A line of 100 people snakes out from a tiny food stall in Singapore's Chinatown, customers impatiently awaiting their turn for a taste of Chan Hon Meng's prized soy sauce-braised chicken.
Singaporean hawker Chan Hon Meng chops braised chicken at his Hong Kong Soya Sauce Chicken Rice and Noodle stall in Singapore. ROSLAN RAHMAN / AFP |
He has always had loyal customers, but in the days since he was awarded a Michelin star new gourmands have descended on his stall in such numbers that he is struggling to keep up with demand.
Chan is one of two hawkers — so-called because many started out as street peddlers — awarded one star by the culinary bible when it launched its inaugural Singapore guide in late July.
Only one restaurant, French chef Joel Robuchon's eponymous outlet, secured the coveted three-star rating.
"I'd heard of the Michelin guide, but I thought they only gave those out to restaurants," Chan said while chopping up chicken, which is served over rice or thin yellow noodles topped with his now-famous dark soy sauce.

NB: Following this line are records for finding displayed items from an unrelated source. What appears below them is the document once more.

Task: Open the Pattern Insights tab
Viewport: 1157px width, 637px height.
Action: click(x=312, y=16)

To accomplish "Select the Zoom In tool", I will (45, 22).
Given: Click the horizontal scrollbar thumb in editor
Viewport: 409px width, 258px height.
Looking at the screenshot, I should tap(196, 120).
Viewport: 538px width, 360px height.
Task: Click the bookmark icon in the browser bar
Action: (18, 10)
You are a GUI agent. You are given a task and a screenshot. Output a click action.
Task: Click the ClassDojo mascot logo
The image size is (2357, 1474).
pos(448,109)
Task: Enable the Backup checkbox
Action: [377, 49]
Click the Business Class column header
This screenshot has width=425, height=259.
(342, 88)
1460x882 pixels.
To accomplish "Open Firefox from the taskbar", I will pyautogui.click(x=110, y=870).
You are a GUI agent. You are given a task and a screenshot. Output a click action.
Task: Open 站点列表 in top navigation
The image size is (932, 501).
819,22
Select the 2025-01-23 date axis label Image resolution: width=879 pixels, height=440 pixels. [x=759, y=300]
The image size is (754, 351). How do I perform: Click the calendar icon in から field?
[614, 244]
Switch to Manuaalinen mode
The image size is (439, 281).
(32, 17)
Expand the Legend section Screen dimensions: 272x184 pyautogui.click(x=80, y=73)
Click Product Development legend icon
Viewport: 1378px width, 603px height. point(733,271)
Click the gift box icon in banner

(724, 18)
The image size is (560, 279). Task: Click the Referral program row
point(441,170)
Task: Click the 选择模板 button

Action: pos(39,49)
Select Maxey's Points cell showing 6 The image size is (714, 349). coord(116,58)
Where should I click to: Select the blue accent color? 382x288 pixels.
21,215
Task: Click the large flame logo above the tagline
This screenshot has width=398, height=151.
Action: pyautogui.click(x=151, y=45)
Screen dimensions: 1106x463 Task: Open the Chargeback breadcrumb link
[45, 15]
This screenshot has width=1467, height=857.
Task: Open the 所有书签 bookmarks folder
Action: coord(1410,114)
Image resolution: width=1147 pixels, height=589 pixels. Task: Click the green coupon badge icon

A plate costs just S$2.50 ($1.85), making it one of the cheapest Michelin-starred dishes in the world.
"The fact I have this star shows that simple food like ours is worthy of a global award, too," Malaysian-born Chan said.
His stall, Hong Kong Soya Sauce Chicken Rice and Noodle, offers exactly what it says in the name. Like most hawker stalls, the focus is on delivering signature dishes that customers return for.
Chan says he now sells 180 chickens a day, 30 more than his pre-Michelin star average.
"Any more than that and I cannot cope, and I don't want to give people food that is not up to standard," the 51-year-old added.
Since Michelin awarded Tang Chay Seng's stall one star, hundreds have turned up daily for a bowl of minced-meat and noodles.